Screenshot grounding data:
= Beginning of Section =
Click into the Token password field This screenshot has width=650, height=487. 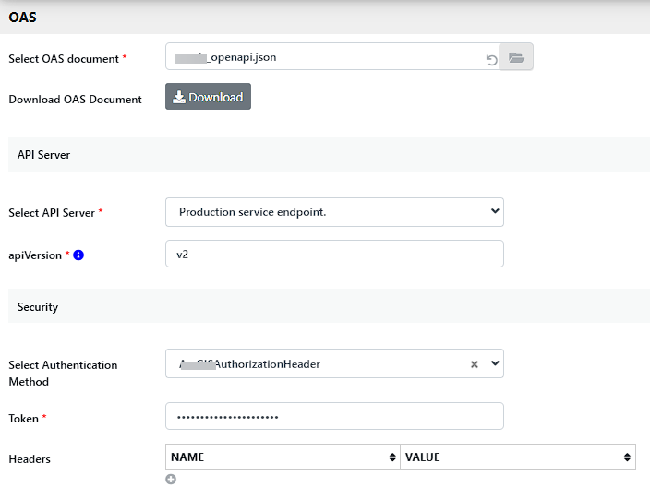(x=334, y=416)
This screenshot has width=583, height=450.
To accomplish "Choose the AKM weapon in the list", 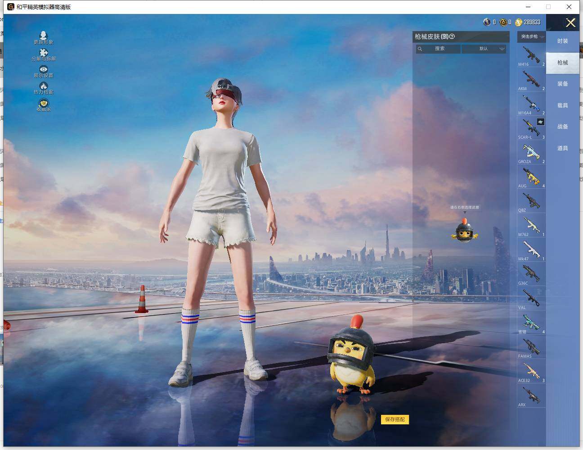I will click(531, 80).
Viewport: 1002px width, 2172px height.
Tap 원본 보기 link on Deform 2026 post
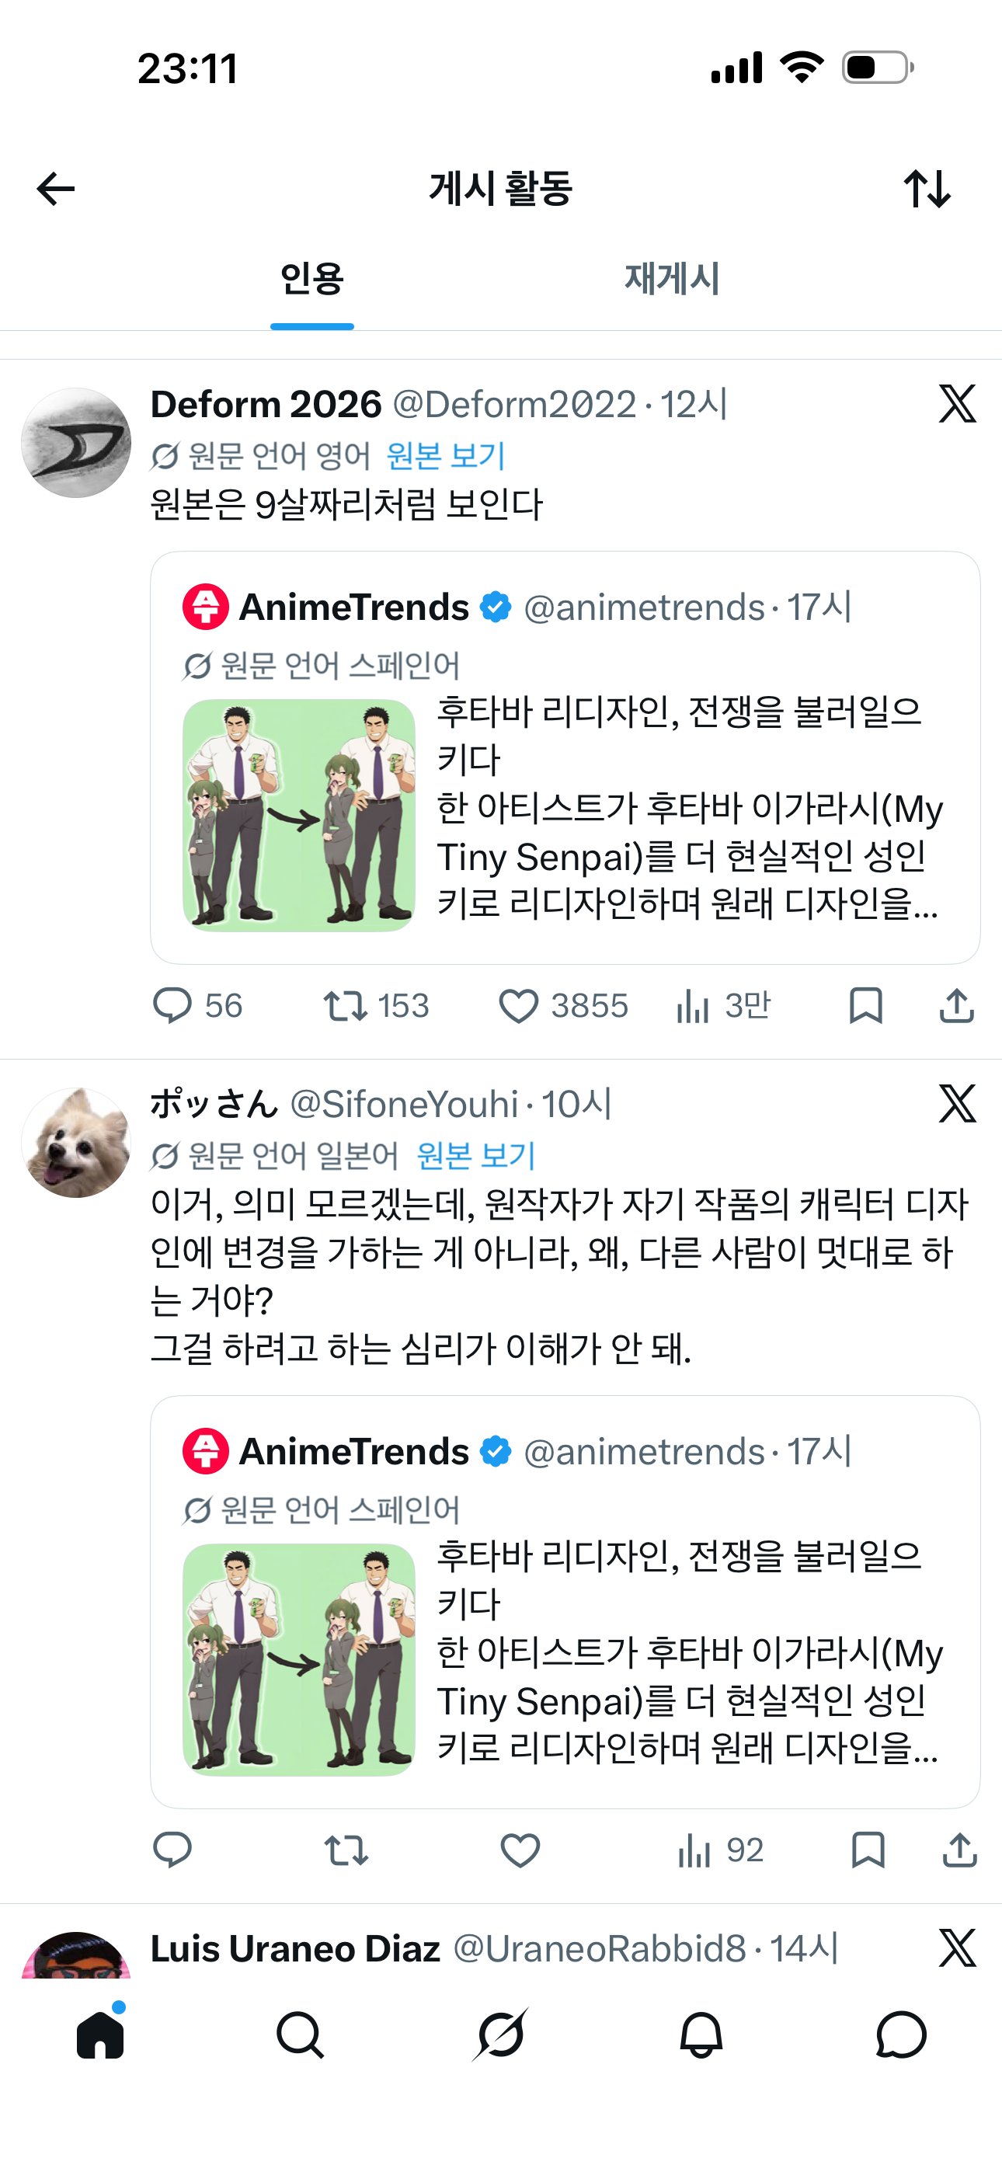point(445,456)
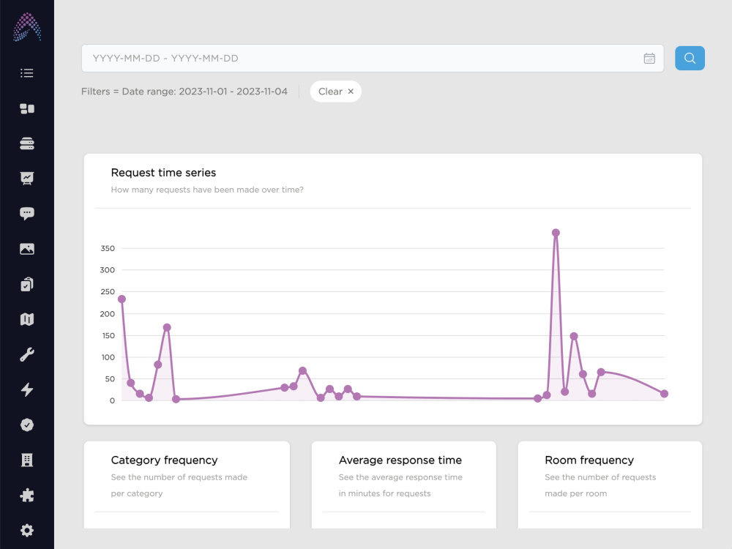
= End of Section =
| What you should do |
Your task is to reproduce exactly the lines running from the line that contains "Viewport: 1002px width, 2172px height." to the end of the records, pictures excluded.

| Task result |
Viewport: 1002px width, 2172px height.
Tap 원본 보기 link on Deform 2026 post
point(445,456)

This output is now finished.